> [What you have to do]: Update the items from "Viewport: 279px width, 150px height." through "Open lookup window beside 出差人職務 field" by writing "search dialog" in place of "lookup window", keeping everything else as it stands.
** START Record excerpts **
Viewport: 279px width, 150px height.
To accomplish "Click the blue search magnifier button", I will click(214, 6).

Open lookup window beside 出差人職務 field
** END Record excerpts **
** START Record excerpts **
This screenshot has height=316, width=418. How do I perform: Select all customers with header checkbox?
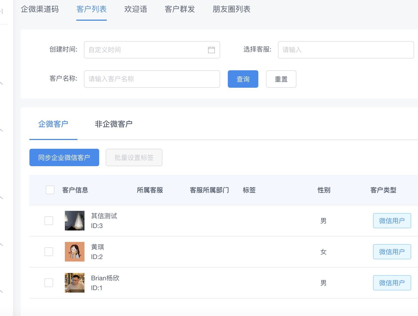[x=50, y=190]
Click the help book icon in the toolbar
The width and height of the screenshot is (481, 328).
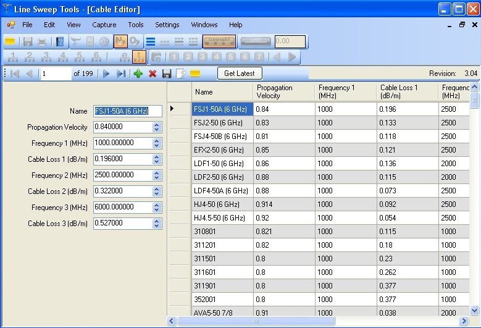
** END Record excerpts **
> [Finished exercise]:
Viewport: 279px width, 150px height.
To accomplish "Click the blue search magnifier button", I will click(214, 6).

Open search dialog beside 出差人職務 field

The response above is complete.